Continued in the early part of chapter 2; restated the idea of a “stationary” time series; displayed a quick Plot of a “Stationary time Series; began a more formal discussion of time series plots and identifying features; displayed Minitab Example #4a of the time Series Plot of Dr. Agard’s weight recorded annually; looked at the plots on Minitab Example #4b and discussed the features and made some criticisms; made a few final points regarding transformations of a time series; announced that Test #1 would be Monday, September 25.

 

F, September 8

Started Chapter 1 on Time Series; discussed some very general ideas about time series data; mentioned a few fundamental departures from the usual statistical environment; mentioned our basic objectives in time series analysis; started Chapter 2 on descriptive statistics as related to time series data; discussed sources of variation; mentioned the ideal notion of a “stationary” time series:

 

W, September 6

Wrapped up the review of multiple regression ideas; restated the approach to the analysis for a model including indicator variables; went over the questions on Minitab Example #3.

**GIVEN ENTRIES:**
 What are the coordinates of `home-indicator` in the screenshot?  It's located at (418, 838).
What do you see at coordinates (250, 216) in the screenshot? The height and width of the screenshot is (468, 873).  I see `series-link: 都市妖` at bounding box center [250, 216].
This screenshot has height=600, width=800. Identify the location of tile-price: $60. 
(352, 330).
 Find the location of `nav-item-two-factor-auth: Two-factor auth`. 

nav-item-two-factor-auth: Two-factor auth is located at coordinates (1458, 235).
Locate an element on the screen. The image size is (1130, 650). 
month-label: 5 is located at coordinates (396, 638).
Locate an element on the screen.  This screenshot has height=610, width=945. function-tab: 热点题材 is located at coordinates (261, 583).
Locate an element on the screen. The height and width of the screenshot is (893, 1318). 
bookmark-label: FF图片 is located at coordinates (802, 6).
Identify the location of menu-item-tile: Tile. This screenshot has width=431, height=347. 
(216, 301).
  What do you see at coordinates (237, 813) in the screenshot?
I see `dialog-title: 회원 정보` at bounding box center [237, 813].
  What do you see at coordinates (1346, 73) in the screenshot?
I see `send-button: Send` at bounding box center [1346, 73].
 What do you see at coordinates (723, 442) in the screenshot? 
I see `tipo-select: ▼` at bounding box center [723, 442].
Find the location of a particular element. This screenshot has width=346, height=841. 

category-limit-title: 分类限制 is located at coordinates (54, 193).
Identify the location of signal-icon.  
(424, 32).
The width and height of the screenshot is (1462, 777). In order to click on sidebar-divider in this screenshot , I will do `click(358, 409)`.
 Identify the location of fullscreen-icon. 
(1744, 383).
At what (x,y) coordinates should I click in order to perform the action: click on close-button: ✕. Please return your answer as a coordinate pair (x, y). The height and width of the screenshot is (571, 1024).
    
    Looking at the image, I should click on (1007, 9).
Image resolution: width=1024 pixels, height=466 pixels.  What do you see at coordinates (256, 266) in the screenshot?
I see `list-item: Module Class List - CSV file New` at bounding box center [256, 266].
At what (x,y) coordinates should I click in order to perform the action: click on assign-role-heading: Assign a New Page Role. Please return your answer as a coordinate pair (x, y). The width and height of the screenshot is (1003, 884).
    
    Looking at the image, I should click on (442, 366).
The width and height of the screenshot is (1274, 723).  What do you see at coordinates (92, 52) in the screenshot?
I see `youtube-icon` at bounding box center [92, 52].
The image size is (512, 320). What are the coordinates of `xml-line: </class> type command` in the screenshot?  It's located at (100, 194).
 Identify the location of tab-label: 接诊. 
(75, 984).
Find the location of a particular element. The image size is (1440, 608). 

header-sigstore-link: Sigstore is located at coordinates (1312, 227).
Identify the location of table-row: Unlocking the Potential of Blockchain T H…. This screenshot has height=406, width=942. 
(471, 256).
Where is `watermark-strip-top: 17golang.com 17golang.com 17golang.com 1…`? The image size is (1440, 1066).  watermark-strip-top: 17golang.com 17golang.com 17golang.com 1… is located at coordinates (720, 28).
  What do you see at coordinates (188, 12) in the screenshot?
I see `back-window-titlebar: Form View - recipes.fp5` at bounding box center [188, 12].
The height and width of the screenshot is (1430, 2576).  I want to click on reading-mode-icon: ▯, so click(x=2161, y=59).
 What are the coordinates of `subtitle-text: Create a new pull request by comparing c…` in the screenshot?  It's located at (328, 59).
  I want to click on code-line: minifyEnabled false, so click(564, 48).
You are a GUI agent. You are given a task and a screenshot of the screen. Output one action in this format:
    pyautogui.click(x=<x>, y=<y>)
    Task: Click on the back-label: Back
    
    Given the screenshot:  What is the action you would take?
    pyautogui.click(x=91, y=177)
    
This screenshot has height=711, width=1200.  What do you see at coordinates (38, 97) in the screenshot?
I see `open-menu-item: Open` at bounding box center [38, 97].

**THE TASK:** In the class log, on what day will Test #1 be held?

**FINISHED EXERCISE:** Monday, September 25.